SP vai ter programa de moradia para excluídos do Minha Casa Minha Vida

Plano habitacional da gestão Covas será voltado a famílias com renda de até R$ 1.800 e investirá pelo menos R$ 396 mi

Paulo Gomes
São Paulo

A Prefeitura de São Paulo prepara o lançamento de um programa habitacional para a parcela da população que ficou sem alternativas após os cortes anunciados pelo governo federal no Minha Casa Minha Vida (MCMV).

É, segundo o secretário municipal da Habitação, João Farias, uma resposta à paralisia do programa federal. "Política habitacional para população em situação de vulnerabilidade social não pode ter bandeira partidária. Não é porque o MCMV é um projeto construído pelo governo do PT que você não vai enxergar nele o lado positivo, que é dar acesso a moradia à população que não tem acesso a financiamento".

O anúncio oficial deve ser feito nas próximas semanas e ocorre após a gestão Bruno Covas (PSDB) conseguir na Câmara Municipal a alteração da lei que rege o Fundurb (Fundo de Desenvolvimento Urbano).
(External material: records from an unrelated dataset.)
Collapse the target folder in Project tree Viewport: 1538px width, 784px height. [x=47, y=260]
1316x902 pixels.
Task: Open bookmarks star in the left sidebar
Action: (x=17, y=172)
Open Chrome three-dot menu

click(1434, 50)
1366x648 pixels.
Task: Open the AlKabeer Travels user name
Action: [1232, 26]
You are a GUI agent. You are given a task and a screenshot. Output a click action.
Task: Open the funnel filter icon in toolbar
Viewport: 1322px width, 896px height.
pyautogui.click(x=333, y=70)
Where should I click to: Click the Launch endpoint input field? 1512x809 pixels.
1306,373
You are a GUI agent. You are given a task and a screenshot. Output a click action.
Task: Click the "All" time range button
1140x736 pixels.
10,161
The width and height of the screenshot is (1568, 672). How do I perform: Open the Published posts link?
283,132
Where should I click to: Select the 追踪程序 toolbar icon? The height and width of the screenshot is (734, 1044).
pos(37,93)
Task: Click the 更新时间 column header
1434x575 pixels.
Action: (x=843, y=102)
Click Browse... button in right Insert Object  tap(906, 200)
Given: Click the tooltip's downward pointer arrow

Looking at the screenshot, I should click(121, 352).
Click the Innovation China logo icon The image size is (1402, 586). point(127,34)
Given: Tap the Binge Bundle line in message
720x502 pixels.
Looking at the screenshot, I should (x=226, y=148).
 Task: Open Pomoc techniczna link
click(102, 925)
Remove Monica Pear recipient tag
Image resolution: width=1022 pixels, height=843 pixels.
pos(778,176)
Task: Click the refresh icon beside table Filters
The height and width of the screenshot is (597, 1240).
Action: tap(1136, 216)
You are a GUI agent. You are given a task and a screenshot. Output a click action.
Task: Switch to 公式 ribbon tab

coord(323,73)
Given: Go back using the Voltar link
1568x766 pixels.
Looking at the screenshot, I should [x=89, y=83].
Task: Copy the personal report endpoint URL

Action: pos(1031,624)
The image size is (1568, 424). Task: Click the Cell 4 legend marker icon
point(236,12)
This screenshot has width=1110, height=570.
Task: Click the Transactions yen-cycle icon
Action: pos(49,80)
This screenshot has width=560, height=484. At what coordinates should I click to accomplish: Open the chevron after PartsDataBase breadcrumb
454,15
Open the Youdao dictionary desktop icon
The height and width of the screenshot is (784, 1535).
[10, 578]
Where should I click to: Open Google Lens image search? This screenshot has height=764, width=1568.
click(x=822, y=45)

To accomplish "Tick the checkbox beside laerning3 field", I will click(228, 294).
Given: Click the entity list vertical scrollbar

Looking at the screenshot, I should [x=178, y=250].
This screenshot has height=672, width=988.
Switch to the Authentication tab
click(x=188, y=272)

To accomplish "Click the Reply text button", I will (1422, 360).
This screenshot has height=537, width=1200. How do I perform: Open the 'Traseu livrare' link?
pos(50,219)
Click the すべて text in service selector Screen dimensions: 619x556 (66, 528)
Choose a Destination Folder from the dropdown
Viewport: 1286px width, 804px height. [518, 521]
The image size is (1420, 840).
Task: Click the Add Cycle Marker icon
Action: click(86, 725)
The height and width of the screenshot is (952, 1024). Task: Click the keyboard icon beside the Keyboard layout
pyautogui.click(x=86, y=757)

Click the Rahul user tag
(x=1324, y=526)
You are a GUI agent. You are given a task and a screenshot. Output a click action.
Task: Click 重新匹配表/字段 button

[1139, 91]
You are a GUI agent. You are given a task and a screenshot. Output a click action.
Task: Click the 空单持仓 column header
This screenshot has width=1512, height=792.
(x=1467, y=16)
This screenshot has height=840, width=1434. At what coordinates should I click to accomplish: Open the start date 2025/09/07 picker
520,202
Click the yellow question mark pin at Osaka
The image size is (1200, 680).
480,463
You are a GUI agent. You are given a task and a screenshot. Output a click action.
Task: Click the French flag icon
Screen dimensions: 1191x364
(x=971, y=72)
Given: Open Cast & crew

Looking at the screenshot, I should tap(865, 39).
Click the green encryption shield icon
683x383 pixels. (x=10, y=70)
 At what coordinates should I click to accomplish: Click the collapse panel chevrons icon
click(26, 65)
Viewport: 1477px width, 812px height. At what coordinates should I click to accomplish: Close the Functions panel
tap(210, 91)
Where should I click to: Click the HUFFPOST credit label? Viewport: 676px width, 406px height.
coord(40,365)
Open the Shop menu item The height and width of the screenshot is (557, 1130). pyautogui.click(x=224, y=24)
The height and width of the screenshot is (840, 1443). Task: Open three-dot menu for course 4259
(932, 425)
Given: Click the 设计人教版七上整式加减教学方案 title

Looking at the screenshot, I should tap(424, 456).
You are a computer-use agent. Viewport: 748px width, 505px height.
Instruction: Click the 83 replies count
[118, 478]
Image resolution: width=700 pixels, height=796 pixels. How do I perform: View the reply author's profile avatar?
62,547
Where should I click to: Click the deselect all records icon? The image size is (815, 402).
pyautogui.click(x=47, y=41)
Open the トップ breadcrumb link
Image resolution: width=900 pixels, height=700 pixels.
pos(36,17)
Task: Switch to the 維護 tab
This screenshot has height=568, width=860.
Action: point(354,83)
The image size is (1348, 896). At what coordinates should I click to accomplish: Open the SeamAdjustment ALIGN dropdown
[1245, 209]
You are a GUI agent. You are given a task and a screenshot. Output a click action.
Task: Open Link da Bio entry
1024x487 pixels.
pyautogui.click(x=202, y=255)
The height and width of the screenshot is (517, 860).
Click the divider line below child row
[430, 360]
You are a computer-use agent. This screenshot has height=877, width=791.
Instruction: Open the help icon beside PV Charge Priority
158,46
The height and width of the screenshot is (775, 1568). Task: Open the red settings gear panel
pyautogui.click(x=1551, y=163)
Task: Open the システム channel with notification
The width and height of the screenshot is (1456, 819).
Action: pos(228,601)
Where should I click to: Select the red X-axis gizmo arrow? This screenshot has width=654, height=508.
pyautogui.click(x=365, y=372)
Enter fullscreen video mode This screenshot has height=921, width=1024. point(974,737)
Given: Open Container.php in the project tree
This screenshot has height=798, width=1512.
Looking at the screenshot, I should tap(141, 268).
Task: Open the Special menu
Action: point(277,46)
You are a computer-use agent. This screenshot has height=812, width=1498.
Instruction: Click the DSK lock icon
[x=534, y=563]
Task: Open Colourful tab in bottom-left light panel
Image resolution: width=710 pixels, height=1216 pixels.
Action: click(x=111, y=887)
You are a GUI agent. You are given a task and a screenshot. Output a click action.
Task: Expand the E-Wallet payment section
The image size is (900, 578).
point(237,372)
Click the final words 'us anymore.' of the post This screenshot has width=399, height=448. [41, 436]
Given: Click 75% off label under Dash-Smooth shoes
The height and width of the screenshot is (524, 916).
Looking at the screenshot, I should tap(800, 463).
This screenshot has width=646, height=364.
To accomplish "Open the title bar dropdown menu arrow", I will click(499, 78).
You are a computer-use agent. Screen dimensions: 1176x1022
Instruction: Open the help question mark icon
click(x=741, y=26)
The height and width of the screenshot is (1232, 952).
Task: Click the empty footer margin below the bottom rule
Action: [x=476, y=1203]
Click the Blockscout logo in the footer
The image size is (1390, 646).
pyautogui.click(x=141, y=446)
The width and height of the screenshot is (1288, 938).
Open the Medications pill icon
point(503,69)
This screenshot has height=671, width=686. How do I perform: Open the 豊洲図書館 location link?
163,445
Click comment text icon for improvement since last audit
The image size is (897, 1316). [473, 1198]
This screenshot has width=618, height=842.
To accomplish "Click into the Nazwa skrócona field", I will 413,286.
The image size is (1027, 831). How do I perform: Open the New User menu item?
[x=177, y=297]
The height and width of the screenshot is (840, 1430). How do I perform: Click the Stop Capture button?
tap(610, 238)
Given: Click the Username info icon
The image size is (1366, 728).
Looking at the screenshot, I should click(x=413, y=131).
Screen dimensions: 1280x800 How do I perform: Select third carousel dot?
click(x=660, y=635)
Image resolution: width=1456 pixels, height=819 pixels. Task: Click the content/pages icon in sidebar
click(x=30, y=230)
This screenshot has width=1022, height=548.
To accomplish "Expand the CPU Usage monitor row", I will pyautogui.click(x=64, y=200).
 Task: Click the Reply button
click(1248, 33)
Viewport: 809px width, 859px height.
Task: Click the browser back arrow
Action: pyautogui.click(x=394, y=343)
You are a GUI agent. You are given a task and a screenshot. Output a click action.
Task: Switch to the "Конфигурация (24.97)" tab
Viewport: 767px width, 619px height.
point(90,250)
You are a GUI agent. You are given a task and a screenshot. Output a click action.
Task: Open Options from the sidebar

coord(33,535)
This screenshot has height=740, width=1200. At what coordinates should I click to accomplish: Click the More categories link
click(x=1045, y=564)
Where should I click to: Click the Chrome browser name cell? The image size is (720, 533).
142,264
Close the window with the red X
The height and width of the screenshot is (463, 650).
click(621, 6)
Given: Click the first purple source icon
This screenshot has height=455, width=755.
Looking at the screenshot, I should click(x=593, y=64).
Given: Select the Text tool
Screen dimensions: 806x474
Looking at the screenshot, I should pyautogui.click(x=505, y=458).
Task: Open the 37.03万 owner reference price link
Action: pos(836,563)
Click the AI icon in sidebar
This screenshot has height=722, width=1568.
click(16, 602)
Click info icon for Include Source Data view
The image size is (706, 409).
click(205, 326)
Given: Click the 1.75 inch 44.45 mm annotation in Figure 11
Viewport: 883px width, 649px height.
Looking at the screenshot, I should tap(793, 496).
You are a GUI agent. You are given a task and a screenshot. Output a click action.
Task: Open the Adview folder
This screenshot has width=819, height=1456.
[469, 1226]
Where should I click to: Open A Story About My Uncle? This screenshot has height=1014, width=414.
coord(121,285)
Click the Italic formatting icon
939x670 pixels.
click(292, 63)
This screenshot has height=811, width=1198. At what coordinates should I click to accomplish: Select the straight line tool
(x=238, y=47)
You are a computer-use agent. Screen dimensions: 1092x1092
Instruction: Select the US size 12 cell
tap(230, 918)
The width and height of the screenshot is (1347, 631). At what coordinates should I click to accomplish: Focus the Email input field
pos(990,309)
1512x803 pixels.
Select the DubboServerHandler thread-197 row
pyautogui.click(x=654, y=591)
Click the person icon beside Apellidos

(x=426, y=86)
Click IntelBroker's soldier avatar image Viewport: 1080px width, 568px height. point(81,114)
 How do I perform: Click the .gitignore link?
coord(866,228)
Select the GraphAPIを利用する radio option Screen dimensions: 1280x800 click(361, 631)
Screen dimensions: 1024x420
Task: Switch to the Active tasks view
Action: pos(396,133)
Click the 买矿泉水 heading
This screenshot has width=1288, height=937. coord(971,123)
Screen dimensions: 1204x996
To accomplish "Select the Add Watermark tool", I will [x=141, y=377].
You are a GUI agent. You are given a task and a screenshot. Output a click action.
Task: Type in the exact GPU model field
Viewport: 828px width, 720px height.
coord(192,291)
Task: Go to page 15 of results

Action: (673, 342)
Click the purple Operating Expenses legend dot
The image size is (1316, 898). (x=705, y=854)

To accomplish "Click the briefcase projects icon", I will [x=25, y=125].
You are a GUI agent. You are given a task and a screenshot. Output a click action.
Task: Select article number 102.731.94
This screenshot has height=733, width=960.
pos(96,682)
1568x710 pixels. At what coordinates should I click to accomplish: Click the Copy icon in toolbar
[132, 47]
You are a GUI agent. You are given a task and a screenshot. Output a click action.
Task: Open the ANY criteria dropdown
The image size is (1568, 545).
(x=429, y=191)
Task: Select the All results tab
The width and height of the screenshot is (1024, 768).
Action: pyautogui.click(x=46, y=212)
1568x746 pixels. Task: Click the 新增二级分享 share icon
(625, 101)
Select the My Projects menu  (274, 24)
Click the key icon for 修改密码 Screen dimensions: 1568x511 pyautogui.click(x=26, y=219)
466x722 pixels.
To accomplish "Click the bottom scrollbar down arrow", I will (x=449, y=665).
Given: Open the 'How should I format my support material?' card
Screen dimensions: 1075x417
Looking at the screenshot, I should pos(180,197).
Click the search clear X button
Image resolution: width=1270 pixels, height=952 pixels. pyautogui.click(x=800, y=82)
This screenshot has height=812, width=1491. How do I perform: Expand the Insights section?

O Fundurb é um dispositivo do Plano Diretor de São Paulo, o conjunto de leis mais importante para o urbanismo da cidade. Ele é abastecido com outorgas onerosas, ou seja, taxas pagas por construtoras para poderem construir mais em determinados locais.

O fundo distribui dinheiro para habitação, mobilidade urbana e outras áreas de interesse social, como áreas verdes e espaços públicos. A versão anterior da lei estabelecia que os 30% do valor do Fundurb que são destinados para a habitação estivessem vinculados necessariamente à aquisição de terrenos. Com a mudança, a prefeitura poderá além de adquirir terrenos usar os recursos para a construção das unidades habitacionais, que é onde hoje está o gargalo do MCMV.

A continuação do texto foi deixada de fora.